Directions for this task
Quote the rows from the line containing "Viewport: 1495px width, 812px height." through the line containing "to the Issues", including both of those lines. Leave the pictures out of your answer.

Input records
- - - -

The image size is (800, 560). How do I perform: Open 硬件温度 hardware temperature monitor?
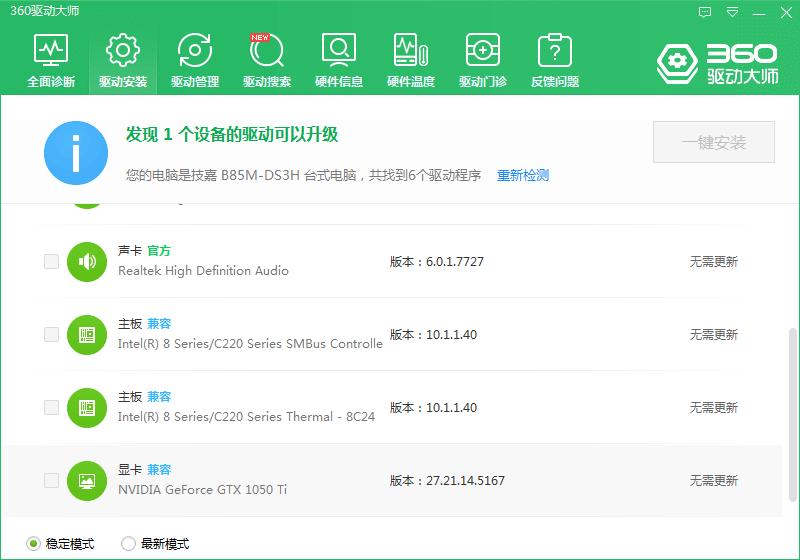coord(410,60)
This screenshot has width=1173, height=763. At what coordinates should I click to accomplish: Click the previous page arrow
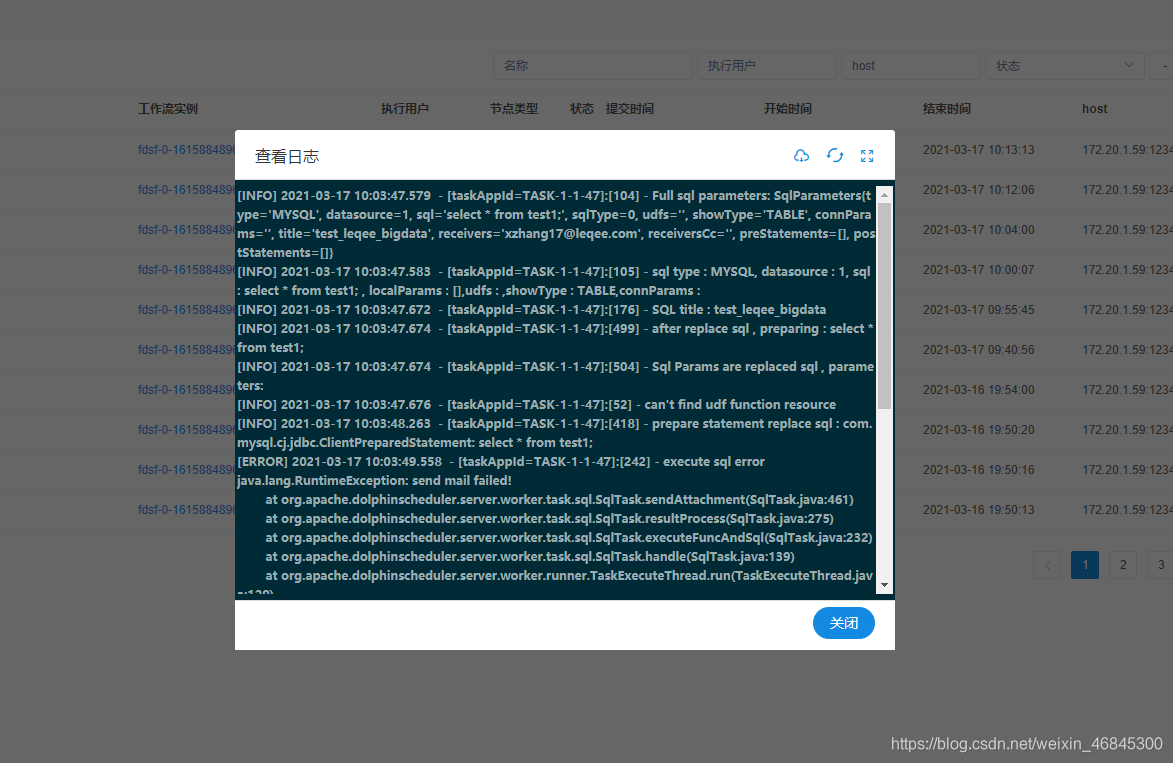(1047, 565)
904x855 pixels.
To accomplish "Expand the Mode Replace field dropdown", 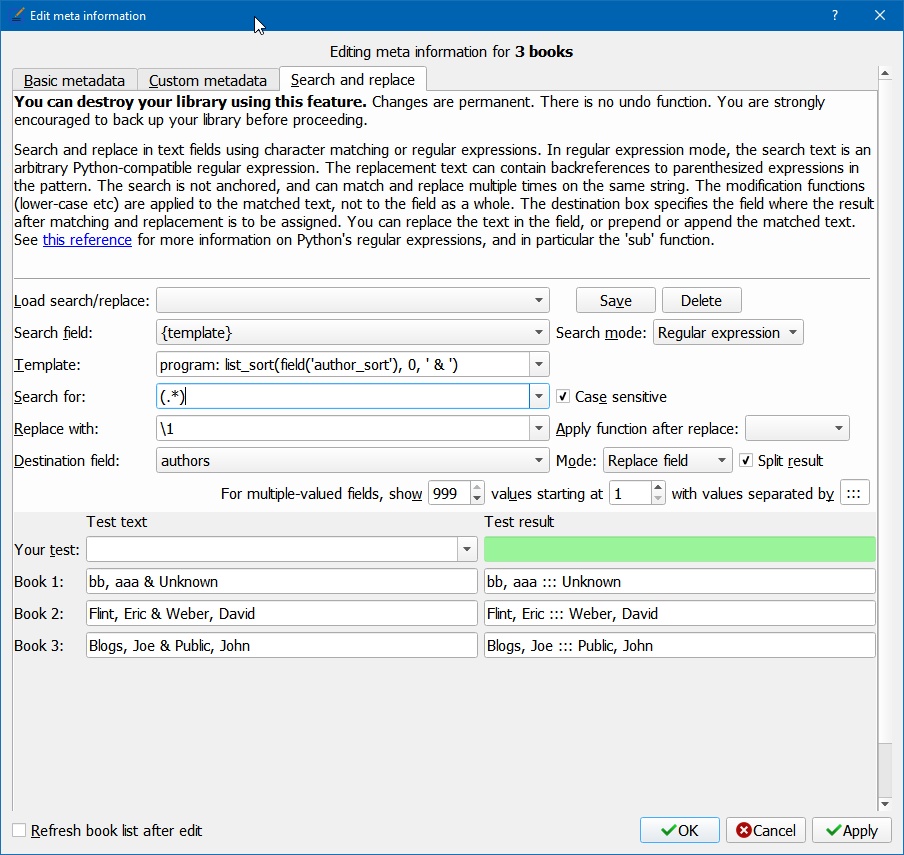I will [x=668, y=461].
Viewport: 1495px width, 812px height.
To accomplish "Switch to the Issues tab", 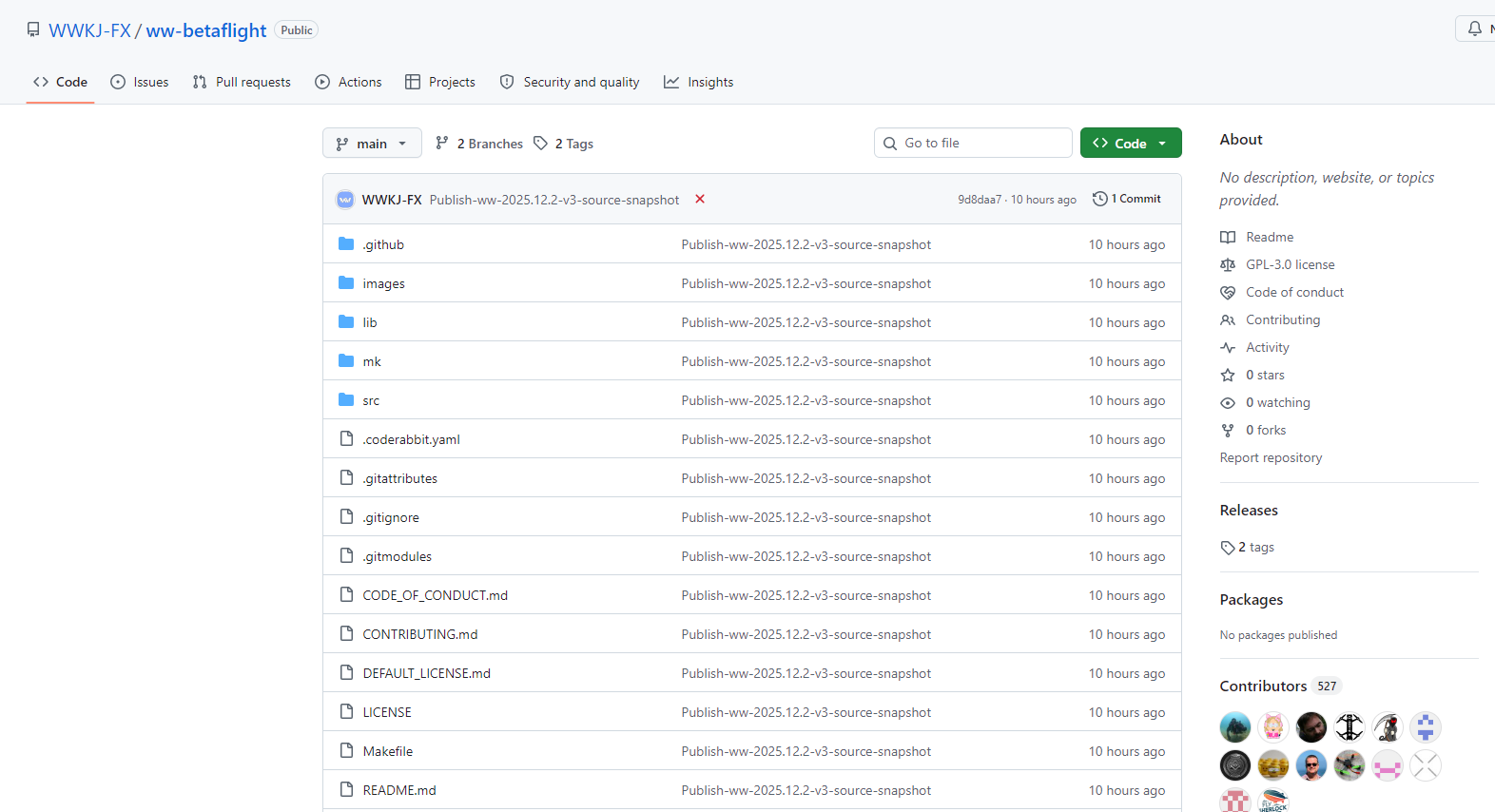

- - - -

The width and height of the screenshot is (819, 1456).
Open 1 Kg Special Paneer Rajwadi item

- - - -

Output of the exercise
Viewport: 1495px width, 812px height.
To accomplish "Switch to the Issues tab", 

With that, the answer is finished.